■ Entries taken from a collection
==================================================

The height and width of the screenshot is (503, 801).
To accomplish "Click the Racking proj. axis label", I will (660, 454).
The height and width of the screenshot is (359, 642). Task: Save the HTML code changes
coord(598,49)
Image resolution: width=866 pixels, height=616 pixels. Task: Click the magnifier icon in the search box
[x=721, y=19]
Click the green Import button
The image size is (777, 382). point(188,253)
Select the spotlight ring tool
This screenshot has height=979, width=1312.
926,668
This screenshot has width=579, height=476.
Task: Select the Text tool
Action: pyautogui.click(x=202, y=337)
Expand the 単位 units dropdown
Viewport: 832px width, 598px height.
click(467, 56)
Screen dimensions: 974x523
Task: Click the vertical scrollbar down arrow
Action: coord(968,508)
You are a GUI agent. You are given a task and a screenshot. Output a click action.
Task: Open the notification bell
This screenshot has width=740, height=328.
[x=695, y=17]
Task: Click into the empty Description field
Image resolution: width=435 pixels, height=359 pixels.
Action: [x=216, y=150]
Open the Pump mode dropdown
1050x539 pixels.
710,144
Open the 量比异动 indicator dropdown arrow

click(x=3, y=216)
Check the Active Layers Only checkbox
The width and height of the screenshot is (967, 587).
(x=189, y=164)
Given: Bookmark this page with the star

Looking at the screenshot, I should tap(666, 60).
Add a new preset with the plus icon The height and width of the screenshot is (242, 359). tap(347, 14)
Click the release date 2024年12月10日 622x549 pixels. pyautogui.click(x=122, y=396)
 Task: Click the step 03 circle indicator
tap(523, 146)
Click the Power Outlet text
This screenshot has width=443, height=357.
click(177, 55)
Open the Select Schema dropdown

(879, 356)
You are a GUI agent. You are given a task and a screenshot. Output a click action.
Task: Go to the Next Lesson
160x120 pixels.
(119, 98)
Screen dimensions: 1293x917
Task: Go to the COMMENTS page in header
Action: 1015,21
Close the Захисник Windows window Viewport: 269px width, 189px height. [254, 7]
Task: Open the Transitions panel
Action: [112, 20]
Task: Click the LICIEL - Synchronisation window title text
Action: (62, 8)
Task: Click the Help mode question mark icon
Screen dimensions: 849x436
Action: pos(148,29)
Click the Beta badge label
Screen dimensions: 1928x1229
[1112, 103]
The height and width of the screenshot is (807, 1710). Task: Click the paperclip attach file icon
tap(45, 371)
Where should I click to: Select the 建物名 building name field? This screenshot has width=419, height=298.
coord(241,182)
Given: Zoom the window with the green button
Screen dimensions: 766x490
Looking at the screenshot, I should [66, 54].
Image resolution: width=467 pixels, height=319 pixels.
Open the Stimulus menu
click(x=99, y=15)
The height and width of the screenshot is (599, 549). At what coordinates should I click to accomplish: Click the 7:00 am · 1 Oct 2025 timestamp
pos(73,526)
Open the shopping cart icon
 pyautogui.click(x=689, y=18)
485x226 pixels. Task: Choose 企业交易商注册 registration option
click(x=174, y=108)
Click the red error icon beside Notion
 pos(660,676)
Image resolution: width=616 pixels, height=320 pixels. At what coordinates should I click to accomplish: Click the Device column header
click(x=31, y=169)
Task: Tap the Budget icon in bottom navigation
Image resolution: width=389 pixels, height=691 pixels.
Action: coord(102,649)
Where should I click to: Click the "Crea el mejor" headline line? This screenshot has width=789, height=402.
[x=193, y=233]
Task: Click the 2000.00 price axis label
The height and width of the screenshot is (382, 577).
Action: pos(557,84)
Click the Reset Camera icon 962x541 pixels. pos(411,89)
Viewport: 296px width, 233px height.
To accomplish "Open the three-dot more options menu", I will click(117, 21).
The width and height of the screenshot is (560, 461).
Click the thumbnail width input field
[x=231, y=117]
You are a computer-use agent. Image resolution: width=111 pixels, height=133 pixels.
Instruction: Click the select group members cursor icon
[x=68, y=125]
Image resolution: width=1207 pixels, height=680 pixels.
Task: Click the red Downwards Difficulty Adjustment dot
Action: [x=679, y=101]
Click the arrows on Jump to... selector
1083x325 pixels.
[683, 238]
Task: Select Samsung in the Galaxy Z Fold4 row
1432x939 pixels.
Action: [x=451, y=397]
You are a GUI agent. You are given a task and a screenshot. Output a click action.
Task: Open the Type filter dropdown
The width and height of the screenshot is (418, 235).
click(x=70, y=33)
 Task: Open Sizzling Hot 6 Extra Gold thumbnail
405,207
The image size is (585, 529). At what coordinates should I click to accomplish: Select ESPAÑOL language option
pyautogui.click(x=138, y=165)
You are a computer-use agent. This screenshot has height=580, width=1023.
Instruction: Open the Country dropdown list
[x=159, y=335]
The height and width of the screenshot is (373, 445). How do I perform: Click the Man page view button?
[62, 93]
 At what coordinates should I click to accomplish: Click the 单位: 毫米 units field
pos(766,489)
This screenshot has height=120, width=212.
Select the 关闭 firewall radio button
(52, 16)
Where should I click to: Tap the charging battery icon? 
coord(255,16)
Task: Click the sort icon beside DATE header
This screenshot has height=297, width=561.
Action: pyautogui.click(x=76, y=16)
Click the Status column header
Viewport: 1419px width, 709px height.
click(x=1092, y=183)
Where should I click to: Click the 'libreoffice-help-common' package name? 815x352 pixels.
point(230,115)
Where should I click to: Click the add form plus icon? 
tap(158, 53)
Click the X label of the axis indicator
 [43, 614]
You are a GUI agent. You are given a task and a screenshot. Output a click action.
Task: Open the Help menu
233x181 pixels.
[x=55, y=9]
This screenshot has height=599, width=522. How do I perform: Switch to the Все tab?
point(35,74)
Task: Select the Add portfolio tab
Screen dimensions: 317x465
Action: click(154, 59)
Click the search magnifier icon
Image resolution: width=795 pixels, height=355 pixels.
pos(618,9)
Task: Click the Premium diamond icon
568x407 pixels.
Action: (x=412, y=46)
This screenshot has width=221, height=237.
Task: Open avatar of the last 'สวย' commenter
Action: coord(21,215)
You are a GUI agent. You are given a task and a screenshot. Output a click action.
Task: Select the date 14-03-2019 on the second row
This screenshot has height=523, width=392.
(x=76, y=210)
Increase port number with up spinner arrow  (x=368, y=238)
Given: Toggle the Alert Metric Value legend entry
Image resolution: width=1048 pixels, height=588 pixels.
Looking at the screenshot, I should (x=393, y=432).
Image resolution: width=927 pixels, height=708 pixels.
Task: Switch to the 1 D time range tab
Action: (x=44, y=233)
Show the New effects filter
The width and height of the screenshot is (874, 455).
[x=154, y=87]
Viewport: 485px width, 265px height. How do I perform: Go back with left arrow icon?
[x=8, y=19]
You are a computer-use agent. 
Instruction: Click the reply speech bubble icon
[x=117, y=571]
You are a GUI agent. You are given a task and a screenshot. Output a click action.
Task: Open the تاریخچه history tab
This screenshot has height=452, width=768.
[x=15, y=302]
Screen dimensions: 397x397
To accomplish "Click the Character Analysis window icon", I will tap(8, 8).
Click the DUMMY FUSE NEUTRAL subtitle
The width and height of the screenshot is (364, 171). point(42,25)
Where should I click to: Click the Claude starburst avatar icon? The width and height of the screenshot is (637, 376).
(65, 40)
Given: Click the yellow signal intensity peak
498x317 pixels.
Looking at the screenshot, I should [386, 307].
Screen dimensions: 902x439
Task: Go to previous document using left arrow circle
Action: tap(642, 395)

==================================================

■ Exercise
Select every line of the records holding the string "mode".

■ Solved problem
Open the Pump mode dropdown
Task: Click the Help mode question mark icon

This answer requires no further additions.